I glanced about, too. On the sides of the houngfor sat squatter’s huts of cardboard, plywood, scrap metal, palm thatching, and broken cinderblocks. These dwellings might have been transported in from Shantytown in Rutherford’s Port—except that whoever made them had refrained from using any tin or glass, and had not employed any scrap metal on their roofs—because the habilines had no wish to disclose their village’s location to searchers in small aircraft. And so Prix-des-Yeux had an earthy drabness and a natural green canopy concealing its modest environs from aerial snooping.
“Now you’re here,” RuthClaire asked Nollinger, “what do you intend to do?”
“Study the habilines. With your permission, I’d like to do field work here.”
“With our permission? You did all you could to avoid asking for it, mister!”
“But now that I know where the Rutherford Remnant makes its home, surely you’ll let me follow up. I admire Adam. I’m sympathetic to his people’s desire to live out their lives as an autonomous community. Most of my work has been in primate ethology, yes, but that’s not an inappropriate background for such research. I’m strong on method, a good organizer, and can do whatever I put my mind to, given a chance. Supervising the construction of coffee-drying platforms proves that. Moreover, I’m able to—”

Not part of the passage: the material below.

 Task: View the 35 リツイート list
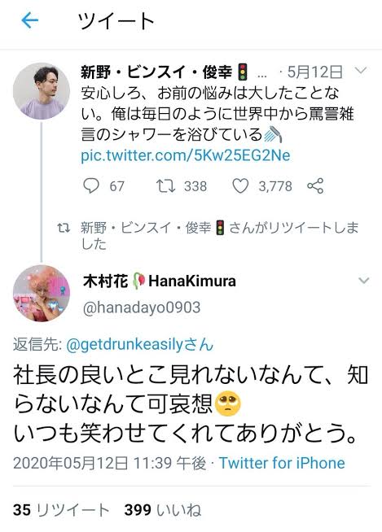[61, 510]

“Brian, old boy, you’ve got a job,” I said. “So just skip the self-serving resume.”
“What you lack,” RuthClaire told him; “is discretion and a basic regard for others’ feelings. To you, these people—” waving at the temple and nearby shanties, a township barren of visible inhabitants—“well, they’re nothing but subject matter. As I’m nothing but an obstacle to research and Adam’s only a means to personal advancement.”

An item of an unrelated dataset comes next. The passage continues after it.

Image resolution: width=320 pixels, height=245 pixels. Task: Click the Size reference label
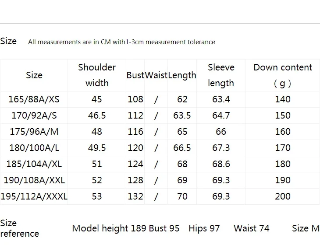[x=19, y=228]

“Forgive me, but that’s not fair. Remember when I showed up at Abraxas to apologize? Mr. Loyd here hustled me off, but I was sincere in my intentions.”
“I’m sure that’s true,” Caroline told RuthClaire.
“Caroline!” I said.
Brian hurried to add, “Can you blame an anthropologist for being obsessed with Adam? The secret of our origins may rest with these persecuted habilines, ma’am.”
RuthClaire slipped her hands into the pockets of her jeans and walked several steps away from our mutual nemesis. “Suppose you do your precious ‘field work’ here. Suppose Adam gives you a free hand. What then?”